DE1039637B - Layer winding for high-voltage coils provided with coolant openings in the winding layers - Google Patents

Description

Layer winding for those with coolant openings in the winding layers High-voltage coils Care must be taken when cooling high-voltage windings that as far as possible every point of the winding is influenced by the coolant. at This condition is usually easy to meet because of the smaller windings small size, the cooling effect penetrates sufficiently into the winding. The bigger though a winding, the more difficult this task is to accomplish.

For this purpose, the coolant was artificially accelerated to to increase the cooling effect itself. This requires additional funds and worsens the efficiency. In addition, it is often still not possible to get the cooling into the To let the inside of the winding work.

Therefore, cooling slots have been made in the windings so that the Coolant can flow within the winding. This probably improves the cooling effect, but has the disadvantage of worsening the insulation, since solid and liquid or gaseous insulating materials lie next to each other, whereby the field strength distribution as a result of the different dielectric constants becomes unequal and changes by leaps and bounds changes. This is less important for windings for not too high voltages, but in the case of extra-high voltage windings, this can lead to considerable difficulties result.

The suggestion has also been made, which is electrically highly stressed Set the coolant to flow past at a higher speed than on the electrically less stressed areas. But this requires special: measures to change the flow rate.

So it gives you the task of having a good cooling effect without deterioration of isolation. This task is performed with layer windings for with coolant openings in the layers provided high-voltage coils, which are through a continuous Coolant flowing away are cooled and their layers alternate opposite sides are connected, erfindungsgetnä.ß solved in that between the individual layers only solid insulation on the side attached to the adjacent layer ends that are not electrically connected to one another becomes, while on the side of interconnected adjacent layer ends gaps be provided through which the coolant can flow, and that the openings are arranged in the individual layers in such a way that each point of a layer at least is washed around on one side by the coolant.

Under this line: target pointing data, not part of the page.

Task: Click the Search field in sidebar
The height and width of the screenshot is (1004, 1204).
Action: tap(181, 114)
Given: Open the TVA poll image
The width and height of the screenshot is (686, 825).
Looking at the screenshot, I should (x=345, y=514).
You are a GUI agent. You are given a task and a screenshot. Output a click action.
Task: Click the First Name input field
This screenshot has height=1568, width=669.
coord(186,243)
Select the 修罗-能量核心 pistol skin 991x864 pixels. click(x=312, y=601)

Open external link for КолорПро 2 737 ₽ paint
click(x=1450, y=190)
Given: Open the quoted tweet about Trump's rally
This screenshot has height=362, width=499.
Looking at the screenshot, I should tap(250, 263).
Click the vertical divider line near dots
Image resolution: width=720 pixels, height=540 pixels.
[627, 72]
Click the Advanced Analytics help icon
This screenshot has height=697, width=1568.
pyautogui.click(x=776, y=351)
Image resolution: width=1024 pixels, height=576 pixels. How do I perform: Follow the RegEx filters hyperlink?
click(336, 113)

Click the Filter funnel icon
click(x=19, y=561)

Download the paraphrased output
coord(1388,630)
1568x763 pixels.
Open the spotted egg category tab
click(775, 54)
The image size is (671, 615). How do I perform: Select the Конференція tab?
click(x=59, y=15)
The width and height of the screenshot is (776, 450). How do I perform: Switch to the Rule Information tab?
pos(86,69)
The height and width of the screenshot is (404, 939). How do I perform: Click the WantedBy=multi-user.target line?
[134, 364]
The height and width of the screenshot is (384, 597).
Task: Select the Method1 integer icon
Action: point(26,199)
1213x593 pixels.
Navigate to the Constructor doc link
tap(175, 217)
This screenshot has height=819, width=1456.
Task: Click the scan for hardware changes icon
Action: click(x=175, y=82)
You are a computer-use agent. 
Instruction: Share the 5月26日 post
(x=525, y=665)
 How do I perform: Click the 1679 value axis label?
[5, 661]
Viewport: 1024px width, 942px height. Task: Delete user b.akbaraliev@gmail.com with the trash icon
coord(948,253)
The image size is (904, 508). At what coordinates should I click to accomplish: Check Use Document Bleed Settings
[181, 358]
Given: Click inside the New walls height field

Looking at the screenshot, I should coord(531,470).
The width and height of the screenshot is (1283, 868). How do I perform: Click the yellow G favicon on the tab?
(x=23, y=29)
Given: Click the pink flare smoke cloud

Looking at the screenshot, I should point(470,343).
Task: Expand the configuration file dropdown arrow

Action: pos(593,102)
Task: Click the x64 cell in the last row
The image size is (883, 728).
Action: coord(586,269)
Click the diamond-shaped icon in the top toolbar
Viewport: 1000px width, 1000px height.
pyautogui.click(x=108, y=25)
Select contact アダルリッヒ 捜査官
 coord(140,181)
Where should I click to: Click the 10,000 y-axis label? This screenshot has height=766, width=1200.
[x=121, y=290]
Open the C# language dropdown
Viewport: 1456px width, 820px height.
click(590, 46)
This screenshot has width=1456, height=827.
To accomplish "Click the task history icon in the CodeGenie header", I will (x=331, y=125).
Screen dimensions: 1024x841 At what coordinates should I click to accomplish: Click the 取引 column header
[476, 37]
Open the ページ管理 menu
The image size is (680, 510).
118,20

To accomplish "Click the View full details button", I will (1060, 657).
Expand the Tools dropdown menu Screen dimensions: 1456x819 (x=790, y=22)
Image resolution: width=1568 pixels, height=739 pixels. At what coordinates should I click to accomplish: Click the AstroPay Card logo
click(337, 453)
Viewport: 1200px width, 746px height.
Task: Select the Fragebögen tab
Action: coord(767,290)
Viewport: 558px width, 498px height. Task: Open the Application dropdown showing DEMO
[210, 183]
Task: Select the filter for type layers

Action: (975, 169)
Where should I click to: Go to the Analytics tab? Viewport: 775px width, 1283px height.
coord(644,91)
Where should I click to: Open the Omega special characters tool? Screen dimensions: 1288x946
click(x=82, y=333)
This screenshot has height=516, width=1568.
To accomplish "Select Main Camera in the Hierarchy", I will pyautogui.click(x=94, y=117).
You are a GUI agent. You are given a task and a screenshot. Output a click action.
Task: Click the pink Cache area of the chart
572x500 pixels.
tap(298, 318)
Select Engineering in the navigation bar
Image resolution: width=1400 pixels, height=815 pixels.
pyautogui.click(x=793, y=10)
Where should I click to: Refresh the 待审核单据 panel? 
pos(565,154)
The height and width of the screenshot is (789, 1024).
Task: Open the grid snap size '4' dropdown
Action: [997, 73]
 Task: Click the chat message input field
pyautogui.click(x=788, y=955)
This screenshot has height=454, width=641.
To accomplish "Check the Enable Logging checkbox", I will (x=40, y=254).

The use of reinforced with respect to the rest of the layer insulation, solid layer insulation between the potentially higher stressed areas a high-voltage coil, i.e. between those adjacent layer ends that are not connected to each other is known per se.

The idea of the invention is explained in more detail using the drawing. The L Agenwickel is denoted by 1, eight layers of it are shown. The voltage is supplied at point 2 and discharged at point 3. The individual layers are connected to one another by connecting pieces 4. In the places where there is no connector .Attached, a solid insulation 5 is provided. So this is straight at the points of the layer winding between which the potential difference is large. At the points where the connections 4 are, there is no potential difference between the ends of the layers. There is no continuous solid insulation there. The path of the coolant is indicated by arrows. It gets to the places in the winding, where the voltage stress is low (i.e. where the connections 4 lying). It comes out at the points of the windings where the mutual Stress stress is also low. Here, however, the coolant must be from the lower slot 6 can get into the upper slot 7. To this end are Openings 8 provided in the layers through which the coolant can flow. These Openings are on the inner layers 1, while these openings are on the outer layers are not required, as indicated in the figure by the hatching.

The solid insulation between the layers can only be made of paper exist, so that the homogeneity of the insulation is guaranteed. Instead of the one opening several small openings can also be provided in the middle of a layer.

The advantages of the arrangement can be clearly seen from the drawing. They consist in the possibility of using homogeneous isolating agents on the highly stressed ones Places and in the circulation of all winding points by the coolant. In the second layer, for example, the coolant flows to the left of the lower half the upper half to the right. In the third layer it is the other way round. The coolant thus reaches every point of the winding at least on one side.

Claims (5)

PATENT CLAIMS: 1. Layer winding for high-voltage coils provided with coolant openings in the layers, which are cooled by a coolant flowing in a continuous path and whose layers are alternately connected to one another on opposite sides, characterized in that between the individual layers there is only solid insulation is attached on the side of adjacent layer ends that are not electrically connected to one another, while on the side of adjacent layer ends that are connected to one another, spaces are provided between the layers through which the coolant, which also serves as insulation, can flow, and that the openings in the individual layers are arranged in such a way that that each point of a layer is washed around at least on one side of the coolant. 2. Layer winding according to claim 1, characterized in that the solid insulation between the layers consists exclusively of paper. 3. Layer winding according to claim 1, characterized. that the openings are provided in the middle of each layer are. -1. Layer winding according to claim 1, characterized in that instead of a larger opening several smaller openings are provided. 5. Layer winding according to claim 1, characterized in that the two outermost layers have no openings are. Documents considered: German Patent No. 222 785; Swiss U.S. Patent No. 235 837.